It’s not a trick question, there is a difference between your tax bracket and your tax rate.  Your tax rate indicates your tax liability in relation to your total income but for planning purposes, you will also want to be aware of your tax bracket.  As an example, to stay within the limits of a particular tax bracket you may plan to spread a Roth conversion over the span of several years.

Notably, the main difference between the two is that a tax bracket is a range of income to which a specific tax rate applies, while the percentage of your income that you actually pay in tax is referred to as your tax rate.  In other words, not ever dollar is taxed the same.  Tax bracket indicates the rate of tax on the last dollar you made during the tax year and the actual amount you paid on all your taxable income is reflected in your effective tax rate.

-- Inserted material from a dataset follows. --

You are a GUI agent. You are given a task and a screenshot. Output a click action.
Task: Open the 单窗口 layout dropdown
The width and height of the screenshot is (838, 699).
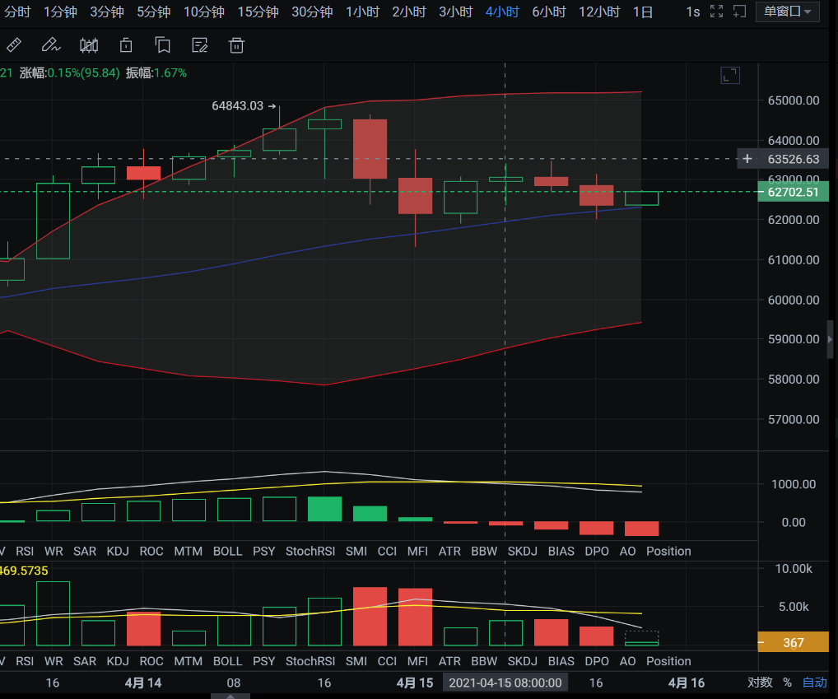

Taxable income within the 25% bracket for 2016 is between $37,650 and $91,150 for a single person.  But say, for example, the tax they pay is less than 25% of their income.  This is due to the fact that tax on the income below $37,650 is calculated using the rate that applies in the 10% and 15% brackets and only the income within the 25% bracket will be taxed at 25%.

Therefore, if your 2016 taxable income is $40,000, only $2,350 is taxed at 25% and the remainder is taxed at 10% and 15%.  This leads to a “blended” overall rate and the result is a tax bracket of 25%, and an effective tax rate that is less.